발췌문 ::
================================

### 개요

dictionary 구조

- platform : 발매 플랫폼 string
- title : 게임명 string
- publisher : 퍼블리셔명 string
- 0~99 : 내부 dict (100개 이하)
  - score : 유저 점수
  - review : 리뷰 내용 ex) 3번 리뷰 내용 : dict[3]['review']
- static
  - critic : 평론가 관련 수치 dict
    - mean : 평점
    - total : 전체 리뷰 수
    - positive : 긍정 수
    - mixed : 복합적 평가 수(so so 함)
    - negative : 부정 수
  - user : 유저 관련 수치 dict, 평론가와 동일
- detail
  - summary : 게임 소개
  - 이 외에도 게임 등급, 장르 등을 table에서 긁어와 key : value 형태로 결합
- review number : 마지막 리뷰의 index

### Import

예전 코드 재활용 + joblib 추가

[참고사이트(메타크리틱)](https://www.metacritic.com)

In [1]:
from webdriver_manager.chrome import ChromeDriverManager
from selenium.webdriver.chrome.service import Service
from selenium.webdriver.chrome.options import Options

from selenium import webdriver
from selenium.webdriver.common.by import By
from selenium.webdriver.common.keys import Keys

from bs4 import BeautifulSoup 
import time
import pandas as pd
import numpy as np
import json
import re
import csv
import requests
import pickle
import tqdm

import sqlite3

import warnings
warnings.filterwarnings("ignore") # 불필요한 Warning 메시지를 꺼줍니다.

options = Options()
options.headless = True

import joblib

### Run Webdriver

In [2]:
service = Service(executable_path=ChromeDriverManager().install()) 

driver = webdriver.Chrome(service=service, options=options)

driver.maximize_window()

================================

데이터 부분 ::
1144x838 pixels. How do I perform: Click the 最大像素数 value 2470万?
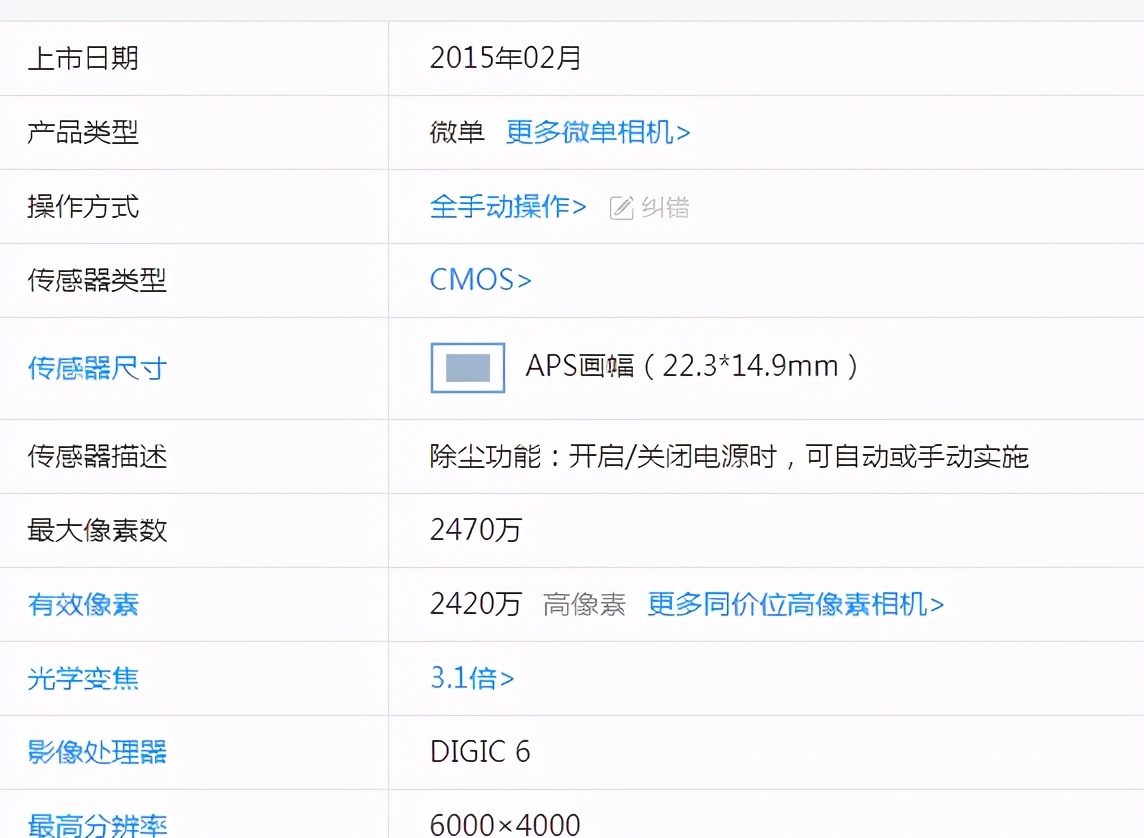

================================

할 일 ::
(1) 메타크리틱 수집 글의 dictionary 구조에서 "review number" 키에는 무엇이 들어가나요?
(2) 메타크리틱 수집 글에서 critic 수치 dict에 속한 키를 모두 나열하세요.
(3) 메타크리틱 수집 글을 driver.maximize_window() 다음부터 이어서 작성하세요.

정답 ::
(1) 마지막 리뷰의 index가 들어갑니다.

(2) mean, total, positive, mixed, negative

(3)
Current google-chrome version is 104.0.5112
Get LATEST chromedriver version for 104.0.5112 google-chrome
Driver [C:\Users\piakp\.wdm\drivers\chromedriver\win32\104.0.5112.79\chromedriver.exe] found in cache


### Best games

In [3]:
metacritic_base_url = 'https://www.metacritic.com/browse/games/score/userscore/all/all/filtered?page='

In [4]:
driver.get(metacritic_base_url + str(0))

time.sleep(3)

In [5]:
game_list_page = BeautifulSoup(driver.page_source, 'html.parser')

best_game_anchor_list = game_list_page.select('.clamp-summary-wrap > a')

In [6]:
driver.get(metacritic_base_url + str(1))

time.sleep(3)

In [7]:
game_list_page = BeautifulSoup(driver.page_source, 'html.parser')

best_game_anchor_list.extend(game_list_page.select('.clamp-summary-wrap > a')[:50])

In [8]:
start = 0
end = len(best_game_anchor_list)
file_number = start

for anchor in tqdm.tqdm(best_game_anchor_list[start:end], total=end - start):
    
    # Open Detail & Credits page
    driver.get(f"https://www.metacritic.com{anchor.attrs['href']}/details")
    
    time.sleep(3)
    
    # Initail value input
    
    review_dict = {}
    
    review_dict['platform'] = ''
    review_dict['title'] = ''
    review_dict['publisher'] = ''
    
    review_dict['static'] = {}
    
    review_dict['static']['user'] = {
        'positive' : 0
        , 'mixed' : 0
        , 'negative' : 0
        , 'total' : 0
        , 'mean' : 0
    }
    
    review_dict['static']['critic'] = {
        'positive' : 0
        , 'mixed' : 0
        , 'negative' : 0
        , 'total' : 0
        , 'mean' : 0
    }
    
    review_dict['detail'] = {}
    
    # Beautiful Soup parse
    
    detail_page = BeautifulSoup(driver.page_source, 'html.parser')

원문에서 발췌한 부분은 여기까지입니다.